O que muda com a chegada da MAN

  O anúncio da compra da Volkswagen Caminhões e Ônibus pela MAN foi feito meio às pressas, em dezembro passado. As negociações, segundo Häkan Samuelson, presidente da MAN, tinham começado apenas alguns meses antes e foi efetivada a partir de 1º. de janeiro. Pagamento à vista de 1.175 bi de euros. Bom negócio para a Volkswagen AG.

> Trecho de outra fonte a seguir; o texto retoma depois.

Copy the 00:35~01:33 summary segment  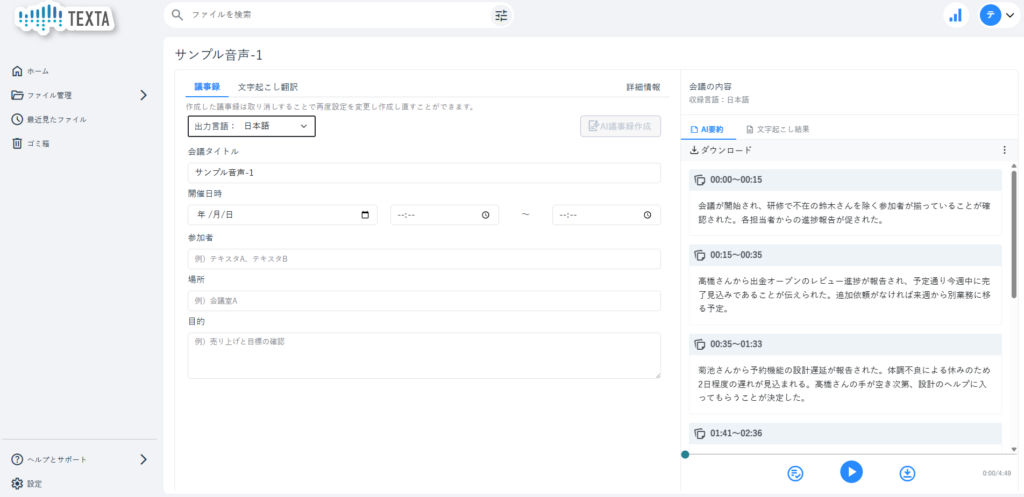pyautogui.click(x=700, y=344)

  Para a MAN também, um excelente negócio. Claro que o valor seria bem menor se a compra tivesse sido feita depois da chegada da crise. Mas não importa. A tradicional e poderosa empresa alemã comprou, nada mais nada menos, do que a líder do mercado nacional, somando vendas de produtos com PBT acima de cinco toneladas. Escancarou as portas do mercado sul-americano, dispondo de uma entusiasmada e organizada rede de concessionários e de diversos importadores em países vizinhos.   

   Agora, o que interessa é saber o que representa essa aquisição para nós brasileiros. A princípio, mais concorrência. Excelente!

   Para a Volkswagen Caminhões e Ônibus, uma abertura de portas para o que existe de melhor em tecnologia do transporte, carga e passageiros, o que não acontecia quando era apenas uma unidade de negócios subordinada à Volkswagen Nutzfahrzeuge, isto é, uma unidade de veículos comerciais leves, sem o menor conhecimento do ramo de transporte com veículos médios para cima. A única transferência de tecnologia que pôde fazer, até hoje, foi ajudar no desenvolvimento da cabina Constellation, boa, imponente, mas nada muito encantadora. Veja os detalhes das cabinas da MAN, que finura, que requinte. E ai, o que acontecerá daqui para frente? 

   Nem os próprios executivos da empresa sabem dizer, mas podemos conjeturar, afinal, estamos aqui para isso. Também faz parte de nossas atividades. Utilizar os excelentes motores da MAN? Sim, é possível e, segundo consta, a empresa já tem um certo acordo com a International nos Estados Unidos. Meio caminho andado. Mas, a que custos? Será preciso avaliar bem porque os atuais motores da MWM-International e da Cummins são bem conhecidos, aclimatados, devidamente testados e aprovados pelos usuários. O tempo dirá. Poderá ter espaço para todos. Cabinas: claro que sim. A MAN tem as suas atraentes, de última geração e poderá chegar, primeiro para os modelos menores da família Worker. Sem esquecer que a primeira cabina utilizada pela Volkswagen no Brasil era da MAN. E o nome?

   O nome Volkswagen é muito forte, mas e daí? Nada impede que, com a introdução de cabinas e de outros componentes próprios, a sigla MAN passe a ser utilizado na grade. Não há razão maior para manter o nome Volkswagen nos caminhões por muito tempo. Uma transição bem feita, com tempo certo, não causaria nenhum dano, pelo contrário, poderia até ser utilizada como mais uma ferramenta mercadológica, mais um elemento de motivação. 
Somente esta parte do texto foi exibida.